Maybe it’s because I always have to work on Super Bowl night so don’t seen many of the ads, but I really wish we could do something to suffocate the manufactured hype about the commercials.
It’s not the ridiculous cost that bugs me, or the fact that Saatchi, Saatchi, and the Other Advertising Bigshots Whose Names Nobody Knows try so hard to make such an impression. It’s not even that newspeople recycle the same stories every year (Hey, look how much the ads cost this year! And hey, remember that 1984 Mac ad? And hey hey — the ads just ain’t what they used to be. Etc.), or that they’re giving loads of free advertising to a bunch of advertisements.
What’s really frustrating is this whole tradition/charade continues as though ads mean anything anymore. Not that ads can’t boost sales and drive traffic and eyeballs to desired places (not like that, you dirty devil). But in terms of cultural impact, commercials haven’t been more than a blip for a long time.
What’s the last ad campaign that became a cultural touchstone, inspired a widely used catch phrase, or that had any kind of cultural effect beyond a bunch of one-off chuckles? The Budweiser “Wassup” campaign comes to mind (I still semi-ironically try to revive that one). Ipod and iTunes ads, maybe, but that kind of impact is hardly what people are talking about when they imagine the “water-cooler” possibilities of Super Bowl ads (and please note the quote marks; I hate the “water-cooler” cliche even more than I hate Super Bowl ad hype).
I’m not anti-adverts. If it were up to me, American schoolkids would have to say “Set it — and forget it!” at the end of the morning Pledge of Allegiance. I like to add a whispered “From Calvin Klein” to half of my spoken sentences. But the idea that this would actually happen — that advertising is still so powerful in the Ironic Age that once a year it can shape the culture by multiple-$2.7 million fiat (fiats?) — doesn’t hold up.

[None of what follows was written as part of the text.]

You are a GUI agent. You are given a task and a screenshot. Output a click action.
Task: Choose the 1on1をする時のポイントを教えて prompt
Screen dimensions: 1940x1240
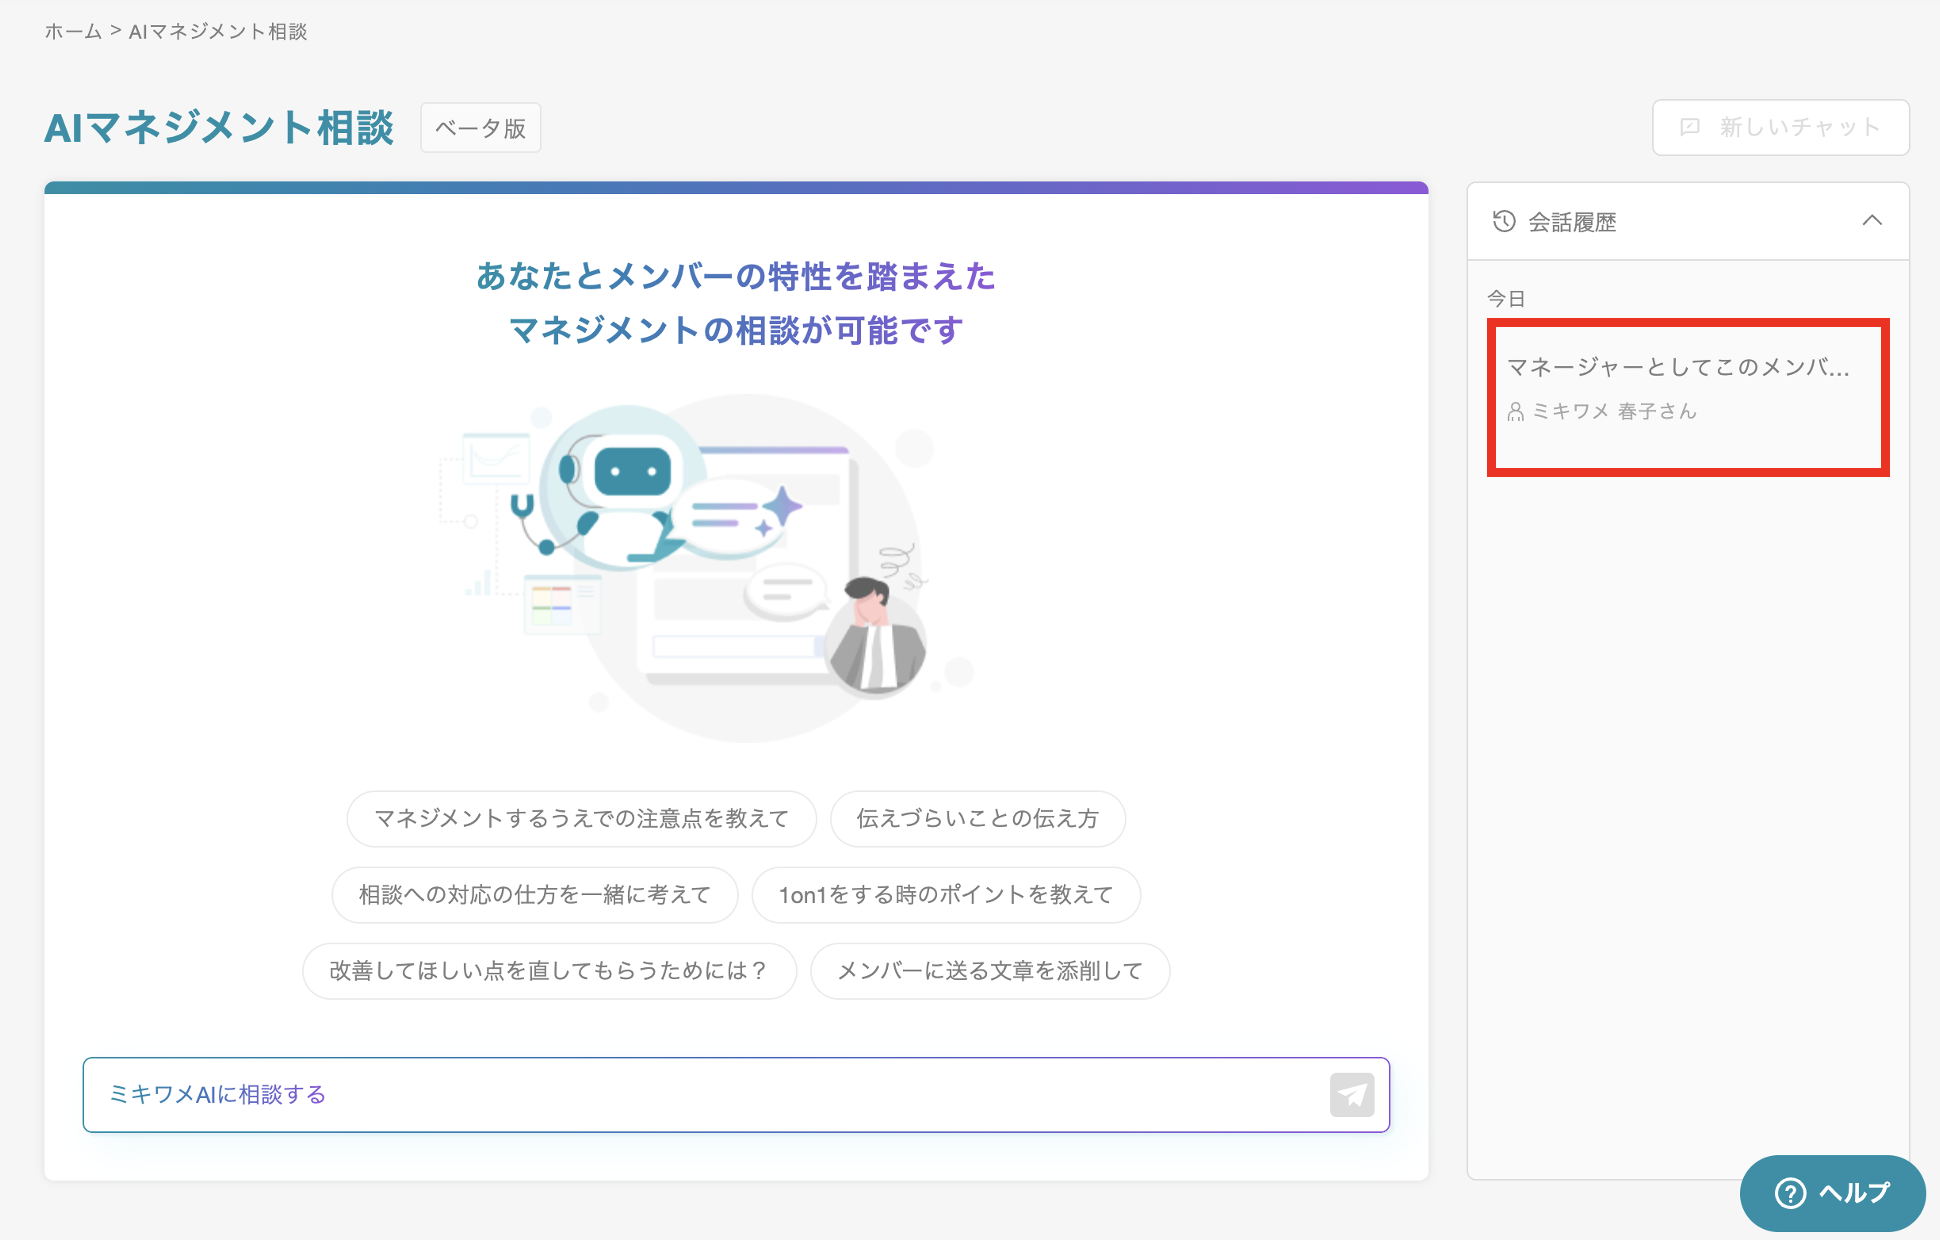pyautogui.click(x=945, y=895)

UPDATE: Dan Hopper makes a similar point at Best Week Ever. My favorite part (though mostly unrelated to his main point):
This isn’t to say that this year’s ads weren’t garbage. Those parodies of “The Godfather” and “Rocky” were pretty topical, weren’t they? Why don’t we spoof “Duck Soup” while we’re at it? What about “The Great Train Robbery”? Or some of Thomas Edison’s wax cylinder recordings? And why stop at references to “Dick in a Box” and “Night At The Roxbury” when we could have the Church Lady hocking Dr. Pepper or Chevy Chase’s Gerald Ford impression talking about Careerbuilder.com? Tons of untapped potential here, execs.